## [What you have to do]
The records shown below are to be repeated exactly and completely.

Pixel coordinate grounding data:
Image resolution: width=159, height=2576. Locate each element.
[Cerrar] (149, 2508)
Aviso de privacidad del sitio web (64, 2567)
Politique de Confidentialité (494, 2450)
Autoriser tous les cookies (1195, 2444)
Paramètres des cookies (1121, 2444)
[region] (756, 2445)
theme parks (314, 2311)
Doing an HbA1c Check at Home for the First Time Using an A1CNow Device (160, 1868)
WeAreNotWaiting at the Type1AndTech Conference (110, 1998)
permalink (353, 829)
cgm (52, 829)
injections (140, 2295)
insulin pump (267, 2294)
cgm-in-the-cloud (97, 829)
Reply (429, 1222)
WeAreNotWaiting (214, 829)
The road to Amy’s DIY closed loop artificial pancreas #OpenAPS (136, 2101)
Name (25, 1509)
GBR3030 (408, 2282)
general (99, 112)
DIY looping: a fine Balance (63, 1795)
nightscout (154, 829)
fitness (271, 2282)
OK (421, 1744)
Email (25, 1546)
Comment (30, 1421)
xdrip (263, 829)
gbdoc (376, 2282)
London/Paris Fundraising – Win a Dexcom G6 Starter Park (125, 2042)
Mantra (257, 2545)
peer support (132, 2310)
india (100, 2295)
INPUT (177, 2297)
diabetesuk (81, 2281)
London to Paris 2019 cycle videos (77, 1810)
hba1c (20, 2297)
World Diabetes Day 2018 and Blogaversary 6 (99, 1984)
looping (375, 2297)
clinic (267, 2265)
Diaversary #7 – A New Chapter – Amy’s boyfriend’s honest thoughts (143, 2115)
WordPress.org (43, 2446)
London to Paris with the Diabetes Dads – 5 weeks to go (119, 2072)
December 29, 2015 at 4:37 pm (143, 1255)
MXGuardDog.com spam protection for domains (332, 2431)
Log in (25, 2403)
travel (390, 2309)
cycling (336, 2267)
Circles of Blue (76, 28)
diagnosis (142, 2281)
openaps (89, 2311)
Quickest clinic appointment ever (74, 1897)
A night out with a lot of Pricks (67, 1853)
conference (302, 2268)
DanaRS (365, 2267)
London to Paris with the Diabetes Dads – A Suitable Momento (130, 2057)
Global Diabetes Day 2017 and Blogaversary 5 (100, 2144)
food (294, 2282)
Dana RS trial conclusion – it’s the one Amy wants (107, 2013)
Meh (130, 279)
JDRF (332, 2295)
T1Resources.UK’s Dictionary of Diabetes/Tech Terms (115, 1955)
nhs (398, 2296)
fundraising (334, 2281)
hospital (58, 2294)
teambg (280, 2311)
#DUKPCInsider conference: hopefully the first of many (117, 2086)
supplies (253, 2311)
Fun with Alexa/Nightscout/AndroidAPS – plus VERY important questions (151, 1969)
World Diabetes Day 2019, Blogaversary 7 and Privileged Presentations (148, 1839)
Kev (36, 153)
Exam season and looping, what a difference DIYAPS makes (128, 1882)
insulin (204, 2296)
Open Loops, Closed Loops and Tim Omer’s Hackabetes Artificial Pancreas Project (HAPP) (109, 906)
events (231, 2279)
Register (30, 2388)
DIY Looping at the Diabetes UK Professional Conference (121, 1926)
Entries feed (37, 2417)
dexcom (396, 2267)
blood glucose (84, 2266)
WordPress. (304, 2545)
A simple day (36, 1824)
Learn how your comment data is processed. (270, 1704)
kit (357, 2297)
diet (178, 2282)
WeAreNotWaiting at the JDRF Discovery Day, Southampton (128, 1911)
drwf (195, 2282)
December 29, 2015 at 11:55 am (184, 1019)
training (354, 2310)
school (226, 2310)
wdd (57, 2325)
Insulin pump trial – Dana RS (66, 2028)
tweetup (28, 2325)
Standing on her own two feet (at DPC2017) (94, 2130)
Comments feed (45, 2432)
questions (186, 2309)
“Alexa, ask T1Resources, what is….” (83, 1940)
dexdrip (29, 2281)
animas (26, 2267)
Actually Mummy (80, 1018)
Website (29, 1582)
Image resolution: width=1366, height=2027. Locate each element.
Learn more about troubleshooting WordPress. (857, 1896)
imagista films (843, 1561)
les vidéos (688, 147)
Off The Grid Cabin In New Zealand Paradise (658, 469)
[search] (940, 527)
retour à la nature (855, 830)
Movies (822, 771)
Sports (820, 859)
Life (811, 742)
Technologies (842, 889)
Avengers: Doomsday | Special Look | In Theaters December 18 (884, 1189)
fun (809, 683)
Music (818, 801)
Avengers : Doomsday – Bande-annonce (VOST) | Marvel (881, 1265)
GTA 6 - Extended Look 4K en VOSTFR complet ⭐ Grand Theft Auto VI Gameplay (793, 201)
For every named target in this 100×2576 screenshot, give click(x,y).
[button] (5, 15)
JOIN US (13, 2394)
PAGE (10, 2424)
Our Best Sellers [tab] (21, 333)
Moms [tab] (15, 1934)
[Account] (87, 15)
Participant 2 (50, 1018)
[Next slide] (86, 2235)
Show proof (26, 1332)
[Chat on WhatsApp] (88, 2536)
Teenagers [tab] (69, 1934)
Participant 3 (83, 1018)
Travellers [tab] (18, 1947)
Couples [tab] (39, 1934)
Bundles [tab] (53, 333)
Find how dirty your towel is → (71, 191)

## [Exercise response]
Image resolution: width=159, height=2576. Locate each element.
[Cerrar] (149, 2508)
Aviso de privacidad del sitio web (64, 2567)
Politique de Confidentialité (494, 2450)
Autoriser tous les cookies (1195, 2444)
Paramètres des cookies (1121, 2444)
[region] (756, 2445)
theme parks (314, 2311)
Doing an HbA1c Check at Home for the First Time Using an A1CNow Device (160, 1868)
WeAreNotWaiting at the Type1AndTech Conference (110, 1998)
permalink (353, 829)
cgm (52, 829)
injections (140, 2295)
insulin pump (267, 2294)
cgm-in-the-cloud (97, 829)
Reply (429, 1222)
WeAreNotWaiting (214, 829)
The road to Amy’s DIY closed loop artificial pancreas #OpenAPS (136, 2101)
Name (25, 1509)
GBR3030 (408, 2282)
general (99, 112)
DIY looping: a fine Balance (63, 1795)
nightscout (154, 829)
fitness (271, 2282)
OK (421, 1744)
Email (25, 1546)
Comment (30, 1421)
xdrip (263, 829)
gbdoc (376, 2282)
London/Paris Fundraising – Win a Dexcom G6 Starter Park (125, 2042)
Mantra (257, 2545)
peer support (132, 2310)
india (100, 2295)
INPUT (177, 2297)
diabetesuk (81, 2281)
London to Paris 2019 cycle videos (77, 1810)
hba1c (20, 2297)
World Diabetes Day 2018 and Blogaversary 6 (99, 1984)
looping (375, 2297)
clinic (267, 2265)
Diaversary #7 – A New Chapter – Amy’s boyfriend’s honest thoughts (143, 2115)
WordPress.org (43, 2446)
London to Paris with the Diabetes Dads – 5 weeks to go (119, 2072)
December 29, 2015 at 4:37 pm (143, 1255)
MXGuardDog.com spam protection for domains (332, 2431)
Log in (25, 2403)
travel (390, 2309)
cycling (336, 2267)
Circles of Blue (76, 28)
diagnosis (142, 2281)
openaps (89, 2311)
Quickest clinic appointment ever (74, 1897)
A night out with a lot of Pricks (67, 1853)
conference (302, 2268)
DanaRS (365, 2267)
London to Paris with the Diabetes Dads – A Suitable Momento (130, 2057)
Global Diabetes Day 2017 and Blogaversary 5 (100, 2144)
food (294, 2282)
Dana RS trial conclusion – it’s the one Amy wants (107, 2013)
Meh (130, 279)
JDRF (332, 2295)
T1Resources.UK’s Dictionary of Diabetes/Tech Terms (115, 1955)
nhs (398, 2296)
fundraising (334, 2281)
hospital (58, 2294)
teambg (280, 2311)
#DUKPCInsider conference: hopefully the first of many (117, 2086)
supplies (253, 2311)
Fun with Alexa/Nightscout/AndroidAPS – plus VERY important questions (151, 1969)
World Diabetes Day 2019, Blogaversary 7 and Privileged Presentations (148, 1839)
Kev (36, 153)
Exam season and looping, what a difference DIYAPS makes (128, 1882)
insulin (204, 2296)
Open Loops, Closed Loops and Tim Omer’s Hackabetes Artificial Pancreas Project (HAPP) (109, 906)
events (231, 2279)
Register (30, 2388)
DIY Looping at the Diabetes UK Professional Conference (121, 1926)
Entries feed (37, 2417)
dexcom (396, 2267)
blood glucose (84, 2266)
WordPress. (304, 2545)
A simple day (36, 1824)
Learn how your comment data is processed. (270, 1704)
kit (357, 2297)
diet (178, 2282)
WeAreNotWaiting at the JDRF Discovery Day, Southampton (128, 1911)
drwf (195, 2282)
December 29, 2015 at 11:55 am (184, 1019)
training (354, 2310)
school (226, 2310)
wdd (57, 2325)
Insulin pump trial – Dana RS (66, 2028)
tweetup (28, 2325)
Standing on her own two feet (at DPC2017) (94, 2130)
Comments feed (45, 2432)
questions (186, 2309)
“Alexa, ask T1Resources, what is….” (83, 1940)
dexdrip (29, 2281)
animas (26, 2267)
Actually Mummy (80, 1018)
Website (29, 1582)
Image resolution: width=1366, height=2027. Locate each element.
Learn more about troubleshooting WordPress. (857, 1896)
imagista films (843, 1561)
les vidéos (688, 147)
Off The Grid Cabin In New Zealand Paradise (658, 469)
[search] (940, 527)
retour à la nature (855, 830)
Movies (822, 771)
Sports (820, 859)
Life (811, 742)
Technologies (842, 889)
Avengers: Doomsday | Special Look | In Theaters December 18 (884, 1189)
fun (809, 683)
Music (818, 801)
Avengers : Doomsday – Bande-annonce (VOST) | Marvel (881, 1265)
GTA 6 - Extended Look 4K en VOSTFR complet ⭐ Grand Theft Auto VI Gameplay (793, 201)
For every named target in this 100×2576 screenshot, give click(x,y).
[button] (5, 15)
JOIN US (13, 2394)
PAGE (10, 2424)
Our Best Sellers [tab] (21, 333)
Moms [tab] (15, 1934)
[Account] (87, 15)
Participant 2 (50, 1018)
[Next slide] (86, 2235)
Show proof (26, 1332)
[Chat on WhatsApp] (88, 2536)
Teenagers [tab] (69, 1934)
Participant 3 (83, 1018)
Travellers [tab] (18, 1947)
Couples [tab] (39, 1934)
Bundles [tab] (53, 333)
Find how dirty your towel is → (71, 191)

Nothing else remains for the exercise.